CHINESE SCHOOL, circa 1790
An album containing ten watercolour and gouache drawings of botanical arrangements
[circa 1800]. Oblong folio. (9 1/2 x 12 7/8 inches). 10 original watercolour and gouache drawings on Chinese pith paper (each approx. 8 x 11 1/2 inches), most with small areas heightened with gum arabic, each tipped onto a backing sheet at each corner and bordered by strips of pale blue paper that are also tipped to the backing sheet (four with insignificant splits to the pith paper, as usual).
Original gilt-patterned paper over pasteboard, green cloth ties
A lovely early album of fine Chinese flower paintings, in remarkably fine condition.

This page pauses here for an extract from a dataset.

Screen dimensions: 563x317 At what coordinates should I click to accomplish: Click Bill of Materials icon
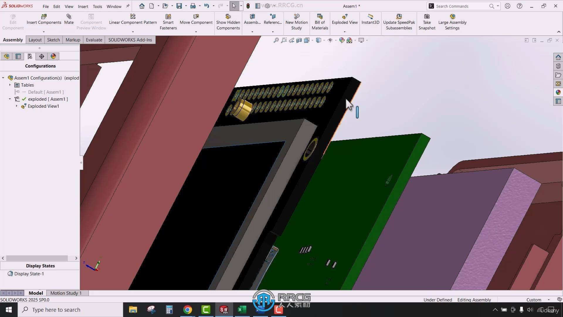tap(320, 17)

Despite its entirely Chinese origins this album was almost certainly produced for a western patron: perhaps a gift from an East India Company employee to his wife, or a Yankee clipper captain for his daughter. It contains a very fine selection of watercolours executed on pith-paper: a material that rarely survives in anything approaching fine condition. The drawings are all of arrangements of sprigs from flowering plants together with individual blooms. The intention of these drawings was not to provide dry scientifically-accurate botanical drawings, but to produce designs that were pleasing and harmonious. Flowers include Hibiscus, Gardenia, Chrysanthemum, Quince, Morning Glory, Camellia and two butterflies.
It later became the custom to instruct the Chinese artists in the art of western botanical drawing and also supply them with good quality western paper to work on. The apparent lack of any foreign materials or method suggest an earlier date for this album, although the style of drawing did remain popular through most of the 19th century.